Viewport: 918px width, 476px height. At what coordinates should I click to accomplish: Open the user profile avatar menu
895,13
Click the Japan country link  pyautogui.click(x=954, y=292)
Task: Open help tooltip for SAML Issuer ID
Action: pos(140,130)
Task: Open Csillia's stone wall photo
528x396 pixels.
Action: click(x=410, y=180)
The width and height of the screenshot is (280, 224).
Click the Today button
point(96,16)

__________________________________________________

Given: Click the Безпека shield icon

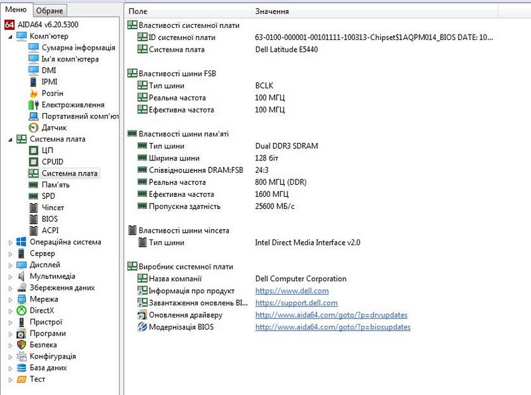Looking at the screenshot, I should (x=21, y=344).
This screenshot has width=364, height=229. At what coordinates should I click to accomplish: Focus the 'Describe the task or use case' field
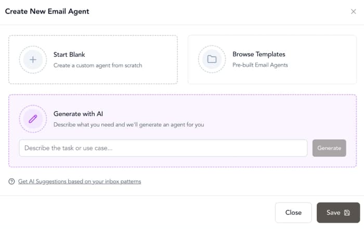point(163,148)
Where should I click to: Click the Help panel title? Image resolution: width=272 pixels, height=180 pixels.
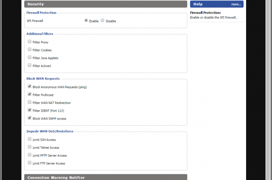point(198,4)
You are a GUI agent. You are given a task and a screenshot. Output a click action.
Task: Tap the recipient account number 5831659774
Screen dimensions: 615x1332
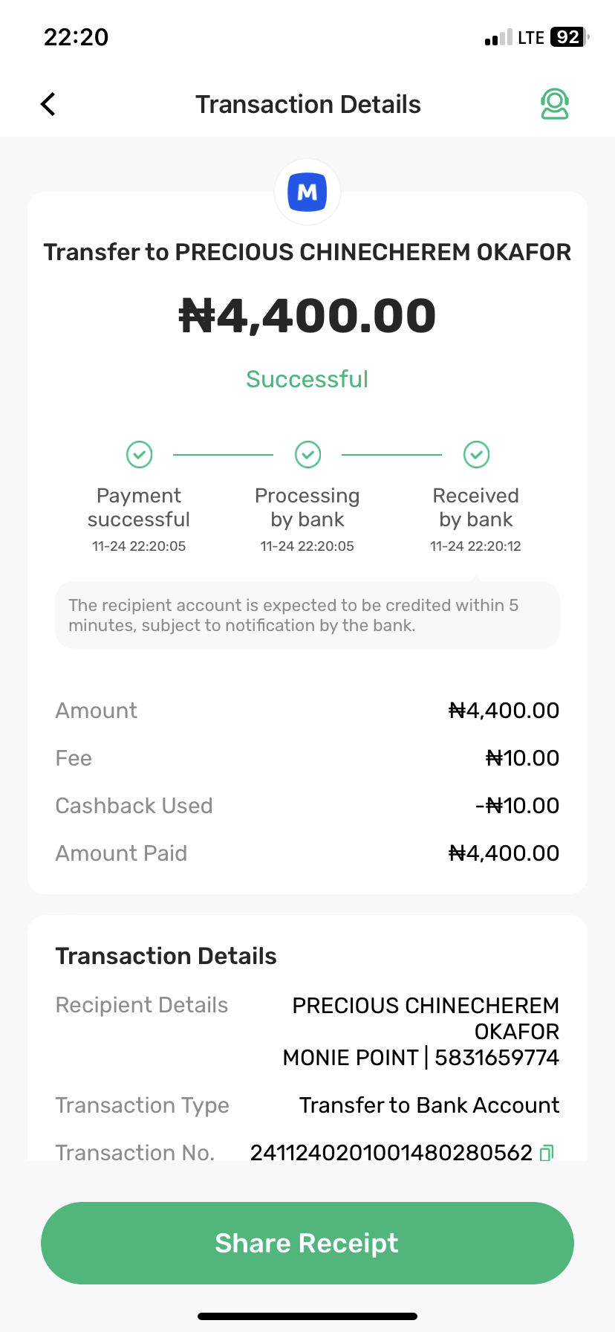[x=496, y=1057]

__________________________________________________

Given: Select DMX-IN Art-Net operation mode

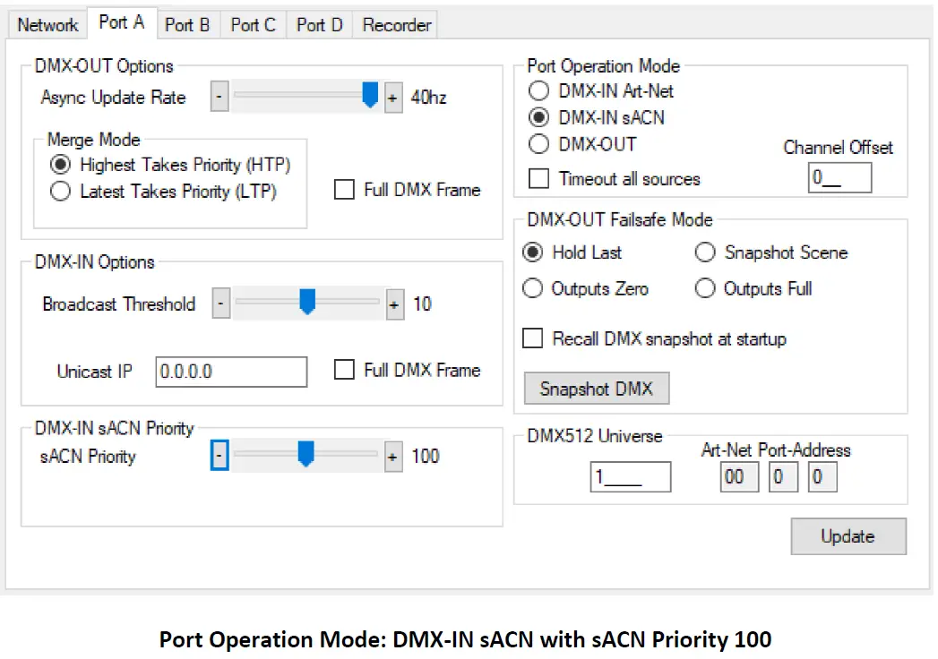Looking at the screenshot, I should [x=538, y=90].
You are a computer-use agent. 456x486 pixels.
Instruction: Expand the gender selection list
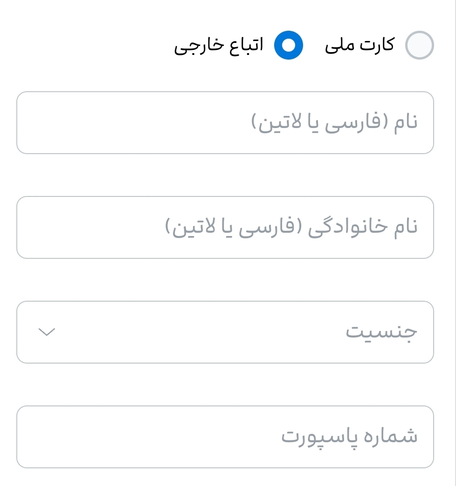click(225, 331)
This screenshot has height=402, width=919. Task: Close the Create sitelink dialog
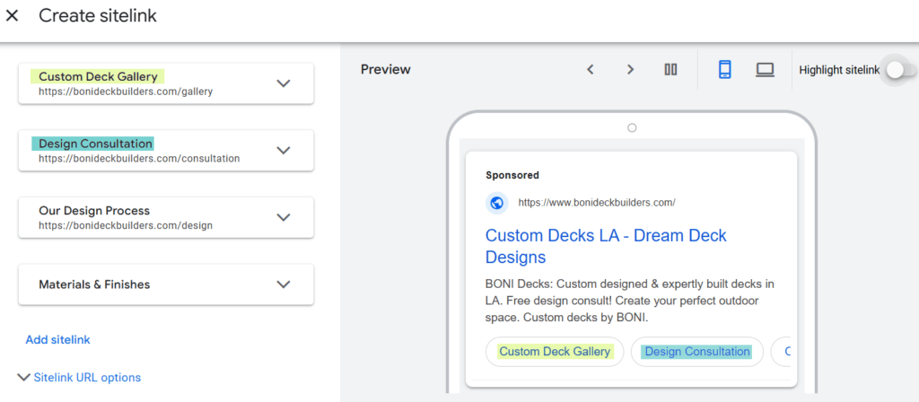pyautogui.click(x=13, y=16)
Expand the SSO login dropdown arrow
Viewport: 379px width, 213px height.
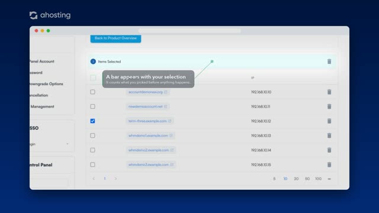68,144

__________________________________________________

What belongs in the answer is each line of the listing that contains the word "agent".

You are a GUI agent. You are given a task and a screenshot. Output a click action.
You are a computer-use agent. 456x486 pixels.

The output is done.